At the same time, users in the KubeEdge community are expecting large-scale edge deployment. There are already some successful use cases for KubeEdge. In unmanned toll stations across China, there are nearly 100,000 edge nodes and more than 500,000 edge applications in this project, and the numbers keep growing. Another case is a vehicle-cloud collaboration platform, the industry-first cloud-edge-device system. It enables fast software upgrade and iteration for software-defined vehicles.

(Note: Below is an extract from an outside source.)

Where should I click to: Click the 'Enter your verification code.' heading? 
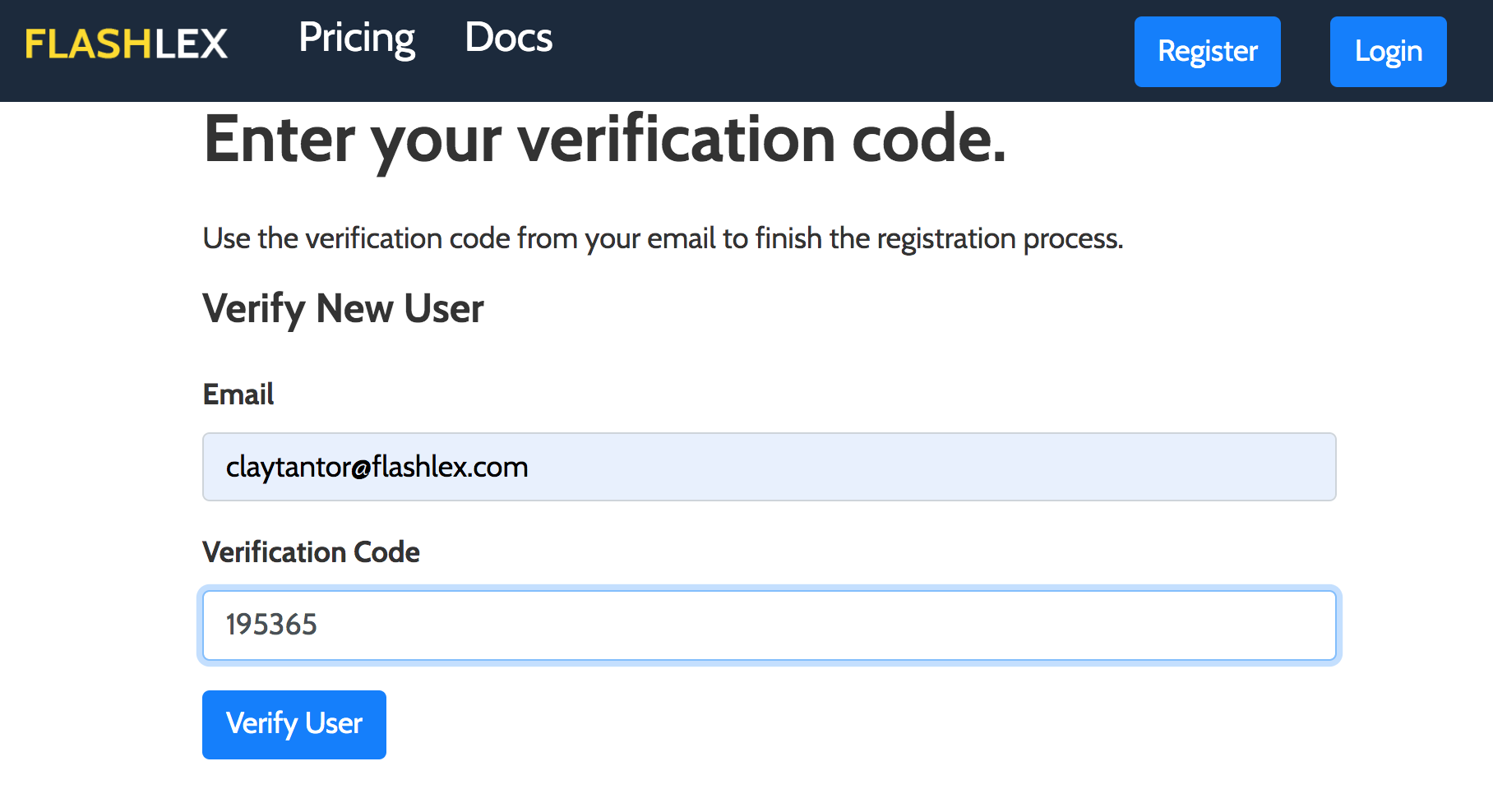click(604, 141)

On this platform, each vehicle is connected as an edge node, and the number of edge nodes will reach millions.
Introduction to KubeEdge
KubeEdge is the industry's first cloud native edge computing framework designed for edge-cloud collaboration. Complementing Kubernetes for container orchestration and scheduling, KubeEdge allows applications, resources, data, and devices to collaborate between edges and the cloud. Devices, edges, and the cloud are now fully connected in edge computing.

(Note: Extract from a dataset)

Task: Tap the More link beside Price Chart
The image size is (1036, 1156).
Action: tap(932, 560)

In the KubeEdge architecture, the cloud is a unified control plane, which includes native Kubernetes management components and KubeEdge-developed CloudCore components. It listens to cloud resource changes and provides reliable, efficient cloud-edge messaging. At the edge side lie the EdgeCore components, including Edged, MetaManager, and EdgeHub. They receive messages from the cloud and manage the lifecycle of containers. The device mapper and event bus are responsible for device access.

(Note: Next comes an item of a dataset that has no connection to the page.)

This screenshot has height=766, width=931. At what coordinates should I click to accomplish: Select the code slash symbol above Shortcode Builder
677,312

Based on the Kubernetes control plane, KubeEdge allows nodes to be deployed more remotely and thereby extends edge-cloud collaboration. Kubernetes supports 5,000 nodes and 150,000 pods, which are far from enough for edge computing in Internet of Everything (IoE). The access of a large number of edge devices demands a scalable, centralized edge computing platform. To help users cost less and manage more in an easier way, KubeEdge, fully compatible with Kubernetes, optimizes the cloud-edge messaging and provides access support for mass edge nodes.
SLIs/SLOs
Scalability and performance are important features of Kubernetes clusters. Before performing the large-scale performance test, we need to define the measurement metrics. The Kubernetes community defines the following SLIs (Service Level Indicators) and SLOs (Service Level Objectives) to measure the cluster service quality.
- API Call Latency
Status | SLI | SLO |
---|
Official | Latency of mutating API calls for single objects for every (resource, verb) pair, measured as 99th percentile over last 5 minutes | In default Kubernetes installation, for every (resource, verb) pair, excluding virtual and aggregated resources and Custom Resource Definitions, 99th percentile per cluster-day <= 1s |
Official | Latency of non-streaming read-only API calls for every (resource, scope) pair, measured as 99th percentile over last 5 minutes | In default Kubernetes installation, for every (resource, scope) pair, excluding virtual and aggregated resources and Custom Resource Definitions, 99th percentile per cluster-day: (a) <= 1s if scope=resource (b) <= 30s5 otherwise (if scope=namespace or scope=cluster ) |
- Pod Startup Latency
Status | SLI | SLO |
---|
Official | Startup latency of schedulable stateless pods, excluding time to pull images and run init containers, measured from pod creation timestamp to when all its containers are reported as started and observed via watch, measured as 99th percentile over last 5 minutes | In default Kubernetes installation, 99th percentile per cluster-day <= 5s |
WIP | Startup latency of schedulable stateful pods, excluding time to pull images, run init containers, provision volumes (in delayed binding mode) and unmount/detach volumes (from previous pod if needed), measured from pod creation timestamp to when all its containers are reported as started and observed via watch, measured as 99th percentile over last 5 minutes | TBD |
The community also defines indicators such as in-cluster network programming latency (latency for Service updates or changes in ready pods to be reflected to iptables/IPVS rules), in-cluster network latency, DNS programming latency (latency for Service updates or changes in ready pods to be reflected to the DNS server), and DNS latency. These indicators have not yet been quantified. This test was conducted to satisfy all SLIs/SLOs in the official state.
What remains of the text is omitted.